Entschuldigung 100 Jahre nach Kärntner Volksabstimmung

Der slowenische Präsident Borut Pahor ist am Samstag zur Teilnahme am Festakt zum 100. Jahrestag der Kärntner Volksabstimmung in Klagenfurt eingetroffen. Bundespräsident Alexander Van der Bellen und der Kärntner Landeshauptmann Peter Kaiser (SPÖ) empfingen das Staatsoberhaupt des südlichen Nachbarlandes mit militärischen Ehren. Pahor ist der erste Spitzenvertreter Sloweniens, der an den Kärntner Volksabstimmungsfeiern teilnimmt. Auch die vor neun Jahren gefundene Ortstafellösung war Thema bei den Feierlichkeiten in Klagenfurt.

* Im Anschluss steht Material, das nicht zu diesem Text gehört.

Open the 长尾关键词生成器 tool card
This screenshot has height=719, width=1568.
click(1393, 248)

Eine Anerkennung der deutschsprachigen Volksgruppe in Slowenien wünschte sich der Dritte Nationalratspräsident, Norbert Hofer.

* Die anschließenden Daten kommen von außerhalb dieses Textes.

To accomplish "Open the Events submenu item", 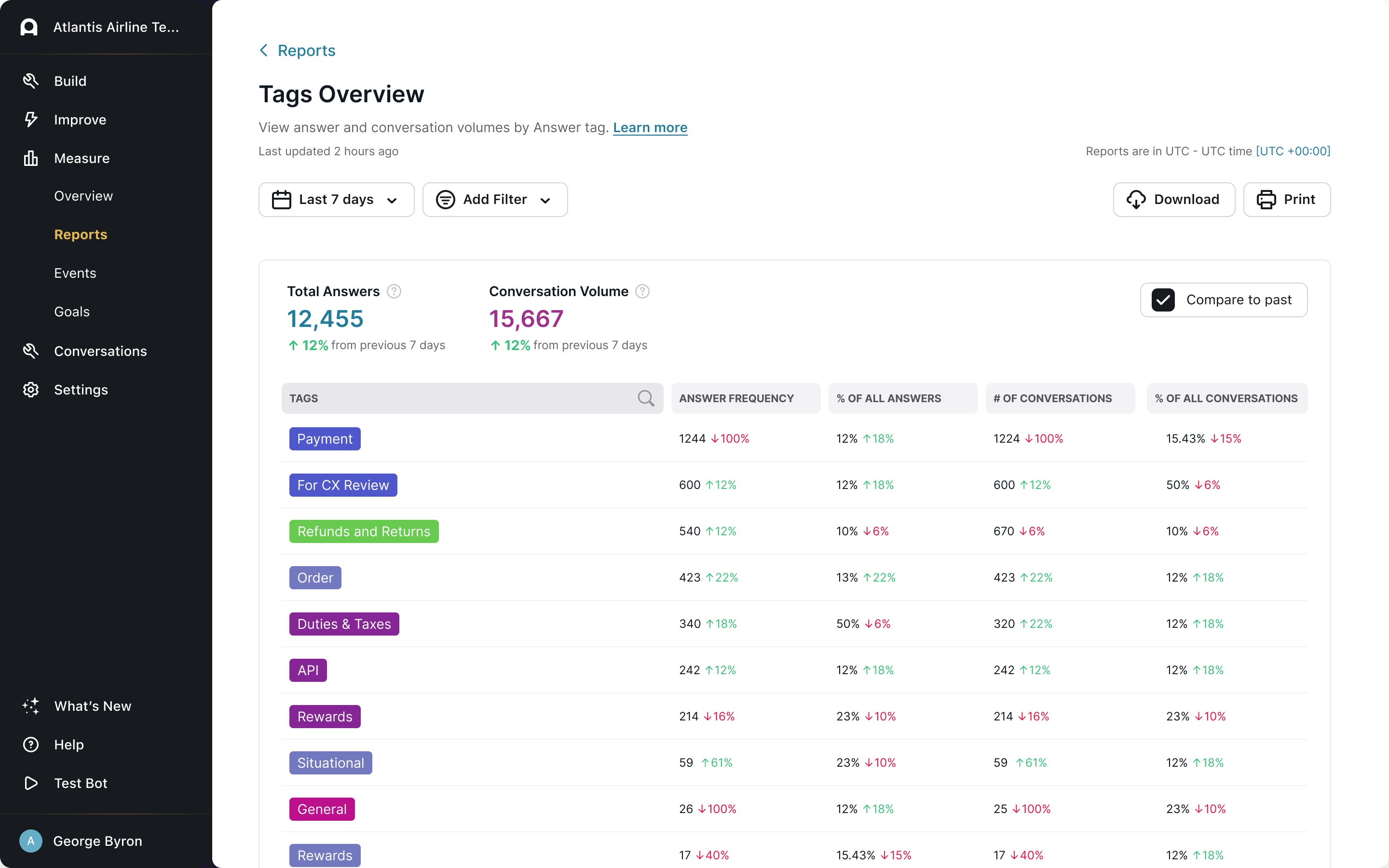I will pos(75,273).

Die Präsidenten Pahor und Van der Bellen im Landhaus in Klagenfurt

Sloweniens Präsident Borut Pahor, Österreichs Bundespräsident Alexander Van der Bellen und der Kärntner Landeshauptmann Peter Kaiser | © APA/BH/Lechner

Angliederung an Österreich

Die drei Spitzenpolitiker schritten eingangs gemeinsam die Ehrengarde des Bundesheeres ab. Nach dem Abspielen der beiden Hymnen sang ein Chor im Landhaushof auch die inoffizielle Hymne der Kärntner Slowenen, "Roz, Podjuna, Zila". Bei der Volksabstimmung am 10. Oktober 1920 hatte sich damals überwiegend slowenischsprachige Südkärnten mit deutlicher Mehrheit für die Angliederung an Österreich entschieden. Die Abstimmungszone, die bis knapp vor Villach und Klagenfurt reichte und auch die südliche Hälfte des Wörthersees umfasste, war nach dem Ersten Weltkrieg von Truppen des Königreichs der Serben, Kroaten und Slowenen besetzt worden. Die Kärntner Landesregierung beschloss daraufhin den bewaffneten Widerstand, im sogenannten Kärntner Abwehrkampf starben mehr als 400 Menschen, der Großteil davon auf österreichischer Seite.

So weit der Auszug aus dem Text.